There's been a discussion last year about loosing the meaning of status from "populated purely by observation". IMHO a good read to weigh some options: https://github.com/kubernetes/community/pull/5842/files

In this case I'd simplify to using hashing and perhaps tracking the value in an annotation (runtime experts can jump in whether we already have simple ways for custom status fields).

a-hilaly commented 1 year ago

Happy to consider the solution of tracking information in a Status. I'm even happier with including a new field in spec.code to allow users to set their own Sha256.

Thinking something like:

..
spec:
  name: ...
  code:
    s3Key: KEY
    s3Bucket: BUCKET
    sha256: HASH

This leave us with an open question:

jessebye commented 1 year ago

Has there been any progress here? We've just started testing lambda-controller and this is a dealbreaker. We can't update our functions after the initial creation.

jessebye commented 1 year ago

~Does anyone know what the behavior is if using an OCI image? If we use mutable tags and push new versions to the same tag, will invocations of the lambda pull the latest version? Or does it cache and use the old version?~

I've discovered that using OCI image, pushing new versions to the same tag will not immediately update the function. Lambda caches the old image and only refetches it at an undisclosed interval.

Another discovery is that updating the imageURI field to use a new tag will correctly update the function to use the new tag.

a-hilaly commented 1 year ago

Hi @jessebye , we are working on a fix for spec.code.s3* changes in https://github.com/aws-controllers-k8s/lambda-controller/pull/88 - however this requires a feature in code-generator that is not supported yet. The problem here is that lambda api caches the code ins s3 and there is no way to compare latest/desired s3bucket, filename etc... we will have to support it by adding a new field spec.code.sha256 that users will have to update to trigger a code update.

If you use ECR images, ImageURI updates works fine.
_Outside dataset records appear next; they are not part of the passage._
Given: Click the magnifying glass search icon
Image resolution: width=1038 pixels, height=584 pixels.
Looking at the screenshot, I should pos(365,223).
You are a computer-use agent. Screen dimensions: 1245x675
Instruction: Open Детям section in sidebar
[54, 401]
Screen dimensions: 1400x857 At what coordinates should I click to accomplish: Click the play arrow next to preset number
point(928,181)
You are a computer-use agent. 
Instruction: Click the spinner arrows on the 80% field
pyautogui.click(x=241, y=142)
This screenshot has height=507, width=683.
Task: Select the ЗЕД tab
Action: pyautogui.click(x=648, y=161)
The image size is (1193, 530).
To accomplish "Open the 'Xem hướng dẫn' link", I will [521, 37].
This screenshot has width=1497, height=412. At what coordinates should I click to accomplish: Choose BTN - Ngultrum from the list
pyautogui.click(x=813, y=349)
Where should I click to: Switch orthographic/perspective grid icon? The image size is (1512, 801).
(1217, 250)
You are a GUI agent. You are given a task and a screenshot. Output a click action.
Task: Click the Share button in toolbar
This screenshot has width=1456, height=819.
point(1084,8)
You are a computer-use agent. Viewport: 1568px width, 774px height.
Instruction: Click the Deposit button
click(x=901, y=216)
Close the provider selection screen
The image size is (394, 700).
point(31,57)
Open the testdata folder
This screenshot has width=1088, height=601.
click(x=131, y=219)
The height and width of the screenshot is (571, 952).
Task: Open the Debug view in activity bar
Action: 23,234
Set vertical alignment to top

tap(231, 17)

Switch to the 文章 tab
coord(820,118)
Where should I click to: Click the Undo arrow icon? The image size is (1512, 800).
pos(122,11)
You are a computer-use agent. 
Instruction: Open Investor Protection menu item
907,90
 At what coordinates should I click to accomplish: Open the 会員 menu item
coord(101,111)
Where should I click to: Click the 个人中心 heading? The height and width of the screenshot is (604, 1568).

timam commented 9 months ago

any update on this ?

mhr3 commented 8 months ago

Also interested in this and got a question - will we need to set the new sha field to the actual sha of the S3 object? Or will it be just a placeholder for a force-update?

Vandita2020 commented 4 months ago

The functionality to support updating deployment package for Lambda function in ACK is available now.

Vandita2020 commented 4 months ago

@mhr3 The expected behavior is for you to set the actual SHA256 of the S3 object, however it does work as a placeholder to force-update and will work even if the SHA256 doesn't match.